With the moral support of his cyborg dragonette pal Fribby and his talking spaceship, Athenos II, Gork aims to give his crown to the beautiful Runcita. Unfortunately, she ranks at MegaBeast on the school's "Will to Power Ranking Index" while Gork's rank is, sadly, Snacklicious. As Gork races against time to find his queen in the chaos of Crown Day, Dr. Terrible schemes in the background and a prophecy unfolds. In his search for true love, Gork strives to be terrible in a world that just might need a good guy.

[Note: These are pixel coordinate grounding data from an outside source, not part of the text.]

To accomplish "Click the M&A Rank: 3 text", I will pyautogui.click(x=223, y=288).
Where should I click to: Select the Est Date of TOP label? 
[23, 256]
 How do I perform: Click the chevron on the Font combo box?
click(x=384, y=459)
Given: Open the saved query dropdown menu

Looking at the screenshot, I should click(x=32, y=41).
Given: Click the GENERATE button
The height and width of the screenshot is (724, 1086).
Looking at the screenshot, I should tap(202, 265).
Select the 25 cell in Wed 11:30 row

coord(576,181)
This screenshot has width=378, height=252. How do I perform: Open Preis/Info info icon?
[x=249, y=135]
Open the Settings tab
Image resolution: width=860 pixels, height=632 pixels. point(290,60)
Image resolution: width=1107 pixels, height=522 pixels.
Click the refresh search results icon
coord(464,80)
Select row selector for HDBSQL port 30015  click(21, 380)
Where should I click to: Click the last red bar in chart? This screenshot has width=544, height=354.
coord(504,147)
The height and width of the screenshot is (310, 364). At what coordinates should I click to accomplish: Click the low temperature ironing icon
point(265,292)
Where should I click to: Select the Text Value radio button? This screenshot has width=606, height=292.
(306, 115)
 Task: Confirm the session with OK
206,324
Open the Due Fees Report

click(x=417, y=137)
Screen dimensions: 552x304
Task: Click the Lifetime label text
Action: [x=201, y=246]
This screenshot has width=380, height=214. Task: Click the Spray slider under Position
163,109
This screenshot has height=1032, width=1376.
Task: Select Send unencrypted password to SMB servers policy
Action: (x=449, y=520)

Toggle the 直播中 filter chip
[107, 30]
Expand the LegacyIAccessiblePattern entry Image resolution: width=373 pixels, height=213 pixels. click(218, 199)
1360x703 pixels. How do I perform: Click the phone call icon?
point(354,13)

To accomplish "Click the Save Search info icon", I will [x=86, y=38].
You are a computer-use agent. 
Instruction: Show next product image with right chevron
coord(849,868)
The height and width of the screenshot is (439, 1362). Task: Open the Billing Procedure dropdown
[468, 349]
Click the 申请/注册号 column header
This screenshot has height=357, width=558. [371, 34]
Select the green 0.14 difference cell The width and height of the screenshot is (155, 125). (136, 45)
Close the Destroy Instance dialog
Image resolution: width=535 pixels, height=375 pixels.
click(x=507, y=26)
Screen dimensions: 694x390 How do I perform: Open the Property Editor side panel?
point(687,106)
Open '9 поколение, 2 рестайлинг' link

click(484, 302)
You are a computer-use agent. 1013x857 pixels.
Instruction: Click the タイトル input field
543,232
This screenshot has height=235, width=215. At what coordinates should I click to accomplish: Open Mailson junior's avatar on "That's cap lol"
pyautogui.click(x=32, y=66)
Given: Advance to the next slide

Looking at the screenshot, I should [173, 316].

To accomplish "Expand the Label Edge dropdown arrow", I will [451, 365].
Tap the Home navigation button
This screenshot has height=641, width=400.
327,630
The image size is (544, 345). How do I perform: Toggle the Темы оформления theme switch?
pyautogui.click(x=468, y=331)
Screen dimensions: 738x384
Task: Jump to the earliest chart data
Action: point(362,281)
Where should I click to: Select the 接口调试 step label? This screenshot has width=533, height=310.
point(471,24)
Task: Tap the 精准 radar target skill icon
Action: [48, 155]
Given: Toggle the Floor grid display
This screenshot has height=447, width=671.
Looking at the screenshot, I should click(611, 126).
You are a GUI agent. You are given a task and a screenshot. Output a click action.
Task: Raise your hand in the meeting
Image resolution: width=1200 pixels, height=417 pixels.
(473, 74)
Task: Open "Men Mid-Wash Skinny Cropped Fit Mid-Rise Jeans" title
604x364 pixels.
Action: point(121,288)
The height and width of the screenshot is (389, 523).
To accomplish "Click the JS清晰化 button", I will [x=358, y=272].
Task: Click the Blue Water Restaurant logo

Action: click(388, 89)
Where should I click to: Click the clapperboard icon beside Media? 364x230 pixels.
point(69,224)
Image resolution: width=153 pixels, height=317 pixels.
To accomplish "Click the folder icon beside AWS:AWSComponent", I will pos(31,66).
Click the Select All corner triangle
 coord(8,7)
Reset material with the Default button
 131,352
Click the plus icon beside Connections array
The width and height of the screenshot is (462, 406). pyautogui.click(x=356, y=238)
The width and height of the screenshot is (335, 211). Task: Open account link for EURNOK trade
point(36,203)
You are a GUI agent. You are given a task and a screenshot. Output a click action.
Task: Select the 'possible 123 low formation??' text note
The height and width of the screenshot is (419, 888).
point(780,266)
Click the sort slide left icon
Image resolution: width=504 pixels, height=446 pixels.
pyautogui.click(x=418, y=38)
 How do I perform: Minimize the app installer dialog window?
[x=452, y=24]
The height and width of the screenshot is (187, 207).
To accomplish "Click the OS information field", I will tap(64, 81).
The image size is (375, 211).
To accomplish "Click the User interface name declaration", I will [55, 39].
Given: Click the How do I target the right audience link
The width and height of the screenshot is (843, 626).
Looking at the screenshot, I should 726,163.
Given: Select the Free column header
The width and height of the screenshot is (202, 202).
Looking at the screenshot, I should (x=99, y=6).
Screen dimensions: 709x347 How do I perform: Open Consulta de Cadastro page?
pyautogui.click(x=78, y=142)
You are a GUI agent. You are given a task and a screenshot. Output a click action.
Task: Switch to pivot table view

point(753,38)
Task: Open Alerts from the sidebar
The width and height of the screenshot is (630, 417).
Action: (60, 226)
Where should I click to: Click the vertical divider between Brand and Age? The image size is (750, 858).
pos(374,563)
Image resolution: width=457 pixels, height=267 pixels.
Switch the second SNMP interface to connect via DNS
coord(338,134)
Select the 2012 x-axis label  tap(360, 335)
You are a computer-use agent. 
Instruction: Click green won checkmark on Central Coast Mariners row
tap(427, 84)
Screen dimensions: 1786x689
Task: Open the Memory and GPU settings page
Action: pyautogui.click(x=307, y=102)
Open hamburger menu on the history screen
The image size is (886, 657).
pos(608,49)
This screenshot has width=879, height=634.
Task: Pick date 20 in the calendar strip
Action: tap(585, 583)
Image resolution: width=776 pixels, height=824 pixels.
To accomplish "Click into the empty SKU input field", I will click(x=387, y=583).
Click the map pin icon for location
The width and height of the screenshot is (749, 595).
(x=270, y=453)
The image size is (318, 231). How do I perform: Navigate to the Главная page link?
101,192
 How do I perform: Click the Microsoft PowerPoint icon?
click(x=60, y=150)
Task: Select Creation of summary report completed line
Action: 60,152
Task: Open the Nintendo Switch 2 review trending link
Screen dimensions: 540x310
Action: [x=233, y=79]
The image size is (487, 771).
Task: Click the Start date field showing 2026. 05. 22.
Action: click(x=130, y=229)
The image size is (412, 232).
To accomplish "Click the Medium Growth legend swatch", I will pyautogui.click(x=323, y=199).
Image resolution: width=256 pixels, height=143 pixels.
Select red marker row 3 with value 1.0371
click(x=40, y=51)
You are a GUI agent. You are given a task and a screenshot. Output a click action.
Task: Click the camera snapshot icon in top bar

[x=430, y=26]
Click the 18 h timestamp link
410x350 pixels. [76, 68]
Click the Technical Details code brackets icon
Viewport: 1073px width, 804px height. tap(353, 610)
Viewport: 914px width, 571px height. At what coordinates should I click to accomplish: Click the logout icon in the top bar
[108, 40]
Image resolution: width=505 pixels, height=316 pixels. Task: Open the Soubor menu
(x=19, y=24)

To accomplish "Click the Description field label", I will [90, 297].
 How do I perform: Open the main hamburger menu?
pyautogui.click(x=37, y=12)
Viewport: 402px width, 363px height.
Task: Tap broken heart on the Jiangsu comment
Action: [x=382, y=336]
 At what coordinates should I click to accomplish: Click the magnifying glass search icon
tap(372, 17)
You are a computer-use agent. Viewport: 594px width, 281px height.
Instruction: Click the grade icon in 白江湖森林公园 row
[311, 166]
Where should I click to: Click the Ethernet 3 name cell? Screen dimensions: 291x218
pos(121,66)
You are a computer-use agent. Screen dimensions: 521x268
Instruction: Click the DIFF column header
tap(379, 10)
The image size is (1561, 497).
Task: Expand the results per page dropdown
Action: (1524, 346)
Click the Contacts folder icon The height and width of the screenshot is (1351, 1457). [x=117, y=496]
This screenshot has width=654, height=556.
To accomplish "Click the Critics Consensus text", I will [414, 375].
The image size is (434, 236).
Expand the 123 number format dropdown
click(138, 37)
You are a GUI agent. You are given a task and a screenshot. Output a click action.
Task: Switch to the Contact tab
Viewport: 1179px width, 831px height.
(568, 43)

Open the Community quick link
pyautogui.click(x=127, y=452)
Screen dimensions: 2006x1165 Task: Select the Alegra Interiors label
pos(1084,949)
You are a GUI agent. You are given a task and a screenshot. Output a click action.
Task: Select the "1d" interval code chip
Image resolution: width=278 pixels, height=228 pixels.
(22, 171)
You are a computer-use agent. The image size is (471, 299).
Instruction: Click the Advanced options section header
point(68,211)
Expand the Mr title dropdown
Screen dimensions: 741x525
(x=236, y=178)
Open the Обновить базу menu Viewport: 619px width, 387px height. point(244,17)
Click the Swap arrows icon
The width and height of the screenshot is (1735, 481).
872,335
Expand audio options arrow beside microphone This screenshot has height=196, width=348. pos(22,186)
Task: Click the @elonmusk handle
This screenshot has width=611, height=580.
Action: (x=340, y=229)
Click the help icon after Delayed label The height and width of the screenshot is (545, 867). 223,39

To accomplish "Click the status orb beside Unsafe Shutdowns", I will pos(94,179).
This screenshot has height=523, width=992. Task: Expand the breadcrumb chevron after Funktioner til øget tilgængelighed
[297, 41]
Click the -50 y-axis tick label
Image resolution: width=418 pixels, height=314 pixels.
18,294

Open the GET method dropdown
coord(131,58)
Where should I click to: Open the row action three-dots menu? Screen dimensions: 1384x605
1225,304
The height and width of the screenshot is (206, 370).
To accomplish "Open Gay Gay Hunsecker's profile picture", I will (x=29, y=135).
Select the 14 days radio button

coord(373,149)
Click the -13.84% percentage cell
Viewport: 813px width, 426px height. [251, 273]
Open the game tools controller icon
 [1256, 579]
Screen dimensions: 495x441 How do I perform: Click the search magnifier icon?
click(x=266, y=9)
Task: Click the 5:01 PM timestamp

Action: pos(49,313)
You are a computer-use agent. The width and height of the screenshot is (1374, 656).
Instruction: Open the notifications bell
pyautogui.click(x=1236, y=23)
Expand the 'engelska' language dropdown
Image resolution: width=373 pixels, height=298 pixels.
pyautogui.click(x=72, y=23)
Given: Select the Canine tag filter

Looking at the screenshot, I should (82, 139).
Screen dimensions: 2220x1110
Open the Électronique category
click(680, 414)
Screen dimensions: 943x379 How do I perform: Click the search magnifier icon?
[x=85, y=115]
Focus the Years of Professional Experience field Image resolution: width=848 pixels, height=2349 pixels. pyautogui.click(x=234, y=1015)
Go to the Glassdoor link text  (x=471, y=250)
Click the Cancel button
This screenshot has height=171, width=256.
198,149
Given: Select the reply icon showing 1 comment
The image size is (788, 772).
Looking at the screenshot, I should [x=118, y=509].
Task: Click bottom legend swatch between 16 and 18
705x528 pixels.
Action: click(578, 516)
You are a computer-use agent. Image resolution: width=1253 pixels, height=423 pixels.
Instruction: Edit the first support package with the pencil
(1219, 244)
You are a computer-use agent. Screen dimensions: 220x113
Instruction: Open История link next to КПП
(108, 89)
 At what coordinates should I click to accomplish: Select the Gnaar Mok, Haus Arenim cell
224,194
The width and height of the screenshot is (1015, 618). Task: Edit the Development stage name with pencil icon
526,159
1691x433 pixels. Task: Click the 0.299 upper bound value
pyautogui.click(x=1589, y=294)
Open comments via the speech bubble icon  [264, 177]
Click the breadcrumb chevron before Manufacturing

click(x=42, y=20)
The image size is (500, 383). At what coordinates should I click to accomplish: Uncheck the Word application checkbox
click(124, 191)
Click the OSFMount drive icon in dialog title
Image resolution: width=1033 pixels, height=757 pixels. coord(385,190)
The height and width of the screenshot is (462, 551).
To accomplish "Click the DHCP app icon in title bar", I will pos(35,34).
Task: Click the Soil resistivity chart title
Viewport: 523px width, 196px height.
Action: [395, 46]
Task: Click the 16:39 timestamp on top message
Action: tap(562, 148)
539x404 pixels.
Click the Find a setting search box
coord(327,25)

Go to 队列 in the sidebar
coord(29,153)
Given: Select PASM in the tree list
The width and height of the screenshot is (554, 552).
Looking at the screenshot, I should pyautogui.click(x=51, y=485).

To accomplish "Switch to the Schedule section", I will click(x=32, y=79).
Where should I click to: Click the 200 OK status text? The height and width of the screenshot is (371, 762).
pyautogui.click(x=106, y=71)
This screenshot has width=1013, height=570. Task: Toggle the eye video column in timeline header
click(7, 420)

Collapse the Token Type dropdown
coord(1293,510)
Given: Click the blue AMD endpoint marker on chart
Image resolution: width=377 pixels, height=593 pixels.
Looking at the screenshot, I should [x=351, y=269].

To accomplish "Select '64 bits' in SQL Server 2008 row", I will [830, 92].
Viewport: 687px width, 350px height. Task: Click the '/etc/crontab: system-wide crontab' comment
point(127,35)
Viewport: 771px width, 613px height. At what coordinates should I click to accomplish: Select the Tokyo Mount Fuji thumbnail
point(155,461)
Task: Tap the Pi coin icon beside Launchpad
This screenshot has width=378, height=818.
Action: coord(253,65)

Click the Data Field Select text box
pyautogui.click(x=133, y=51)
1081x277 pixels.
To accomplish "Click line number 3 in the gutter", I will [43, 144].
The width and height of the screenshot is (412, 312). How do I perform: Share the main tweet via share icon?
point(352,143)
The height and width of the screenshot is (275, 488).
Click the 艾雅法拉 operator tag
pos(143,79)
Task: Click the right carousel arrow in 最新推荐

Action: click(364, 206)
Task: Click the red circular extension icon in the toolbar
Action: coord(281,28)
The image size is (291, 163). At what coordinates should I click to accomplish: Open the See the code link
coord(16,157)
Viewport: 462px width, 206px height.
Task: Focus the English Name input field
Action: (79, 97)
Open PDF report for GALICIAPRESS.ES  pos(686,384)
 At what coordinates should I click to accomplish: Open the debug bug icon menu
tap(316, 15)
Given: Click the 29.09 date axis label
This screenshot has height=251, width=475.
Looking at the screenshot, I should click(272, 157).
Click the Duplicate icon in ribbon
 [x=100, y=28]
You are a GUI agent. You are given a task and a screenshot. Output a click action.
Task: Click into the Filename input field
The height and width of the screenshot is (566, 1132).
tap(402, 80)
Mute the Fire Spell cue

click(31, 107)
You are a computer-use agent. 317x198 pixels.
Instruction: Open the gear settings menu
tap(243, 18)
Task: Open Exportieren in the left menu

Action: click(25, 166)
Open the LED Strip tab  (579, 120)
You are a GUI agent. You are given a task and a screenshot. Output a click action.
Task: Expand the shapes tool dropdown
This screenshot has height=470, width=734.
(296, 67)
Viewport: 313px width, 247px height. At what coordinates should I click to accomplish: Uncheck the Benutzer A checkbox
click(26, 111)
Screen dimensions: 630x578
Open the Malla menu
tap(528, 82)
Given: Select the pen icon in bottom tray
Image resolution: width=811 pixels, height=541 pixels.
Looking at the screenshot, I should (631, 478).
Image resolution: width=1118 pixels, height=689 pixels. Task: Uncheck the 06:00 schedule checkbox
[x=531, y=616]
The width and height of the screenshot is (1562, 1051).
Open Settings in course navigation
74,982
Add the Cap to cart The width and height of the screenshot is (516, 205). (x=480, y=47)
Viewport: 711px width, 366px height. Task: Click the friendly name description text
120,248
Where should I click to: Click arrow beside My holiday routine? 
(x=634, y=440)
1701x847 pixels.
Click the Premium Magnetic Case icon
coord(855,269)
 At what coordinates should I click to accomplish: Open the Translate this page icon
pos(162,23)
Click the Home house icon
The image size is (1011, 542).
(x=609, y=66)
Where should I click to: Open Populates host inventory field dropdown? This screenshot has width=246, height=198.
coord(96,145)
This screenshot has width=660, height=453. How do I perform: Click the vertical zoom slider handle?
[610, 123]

Although immediately challenged to survive, Gork also faces the typical pits and pratfalls of a teenage human--with the inherent insecurity, shifting social alliances and mystery of how to break into the dating scene. Hudson often plays the awkward stage for a laugh, particularly in Gork's cheerful determination to court Runcita, which he refuses to acknowledge as a suicide mission. The pursuit leads Gork through the halls of his school, the Underworld and the lair of Dr. Terrible, a frenetic tour that constantly gives the audience new reasons to chuckle or goggle. Though the conceit of a high-tech society populated by dragons skews toward quirky, Hudson revels in his unusual world, throwing "Mutant" multi-headed and no-headed dragons, "MortalMachine" cybernetic dragons, singing trees and sentient spaceships into the mix with alacrity, as though challenging the reader to keep pace. Big-hearted and gawky, Gork gives us a lovable loser sure to win the hearts of sci-fi readers and fans of offbeat comedies. --Jaclyn Fulwood, blogger at Infinite Reads

Shelf Talker: A teenaged dragon must find a dragonette willing to be his queen, or he'll graduate from high school into slavery in this quirky sci-fi comedy.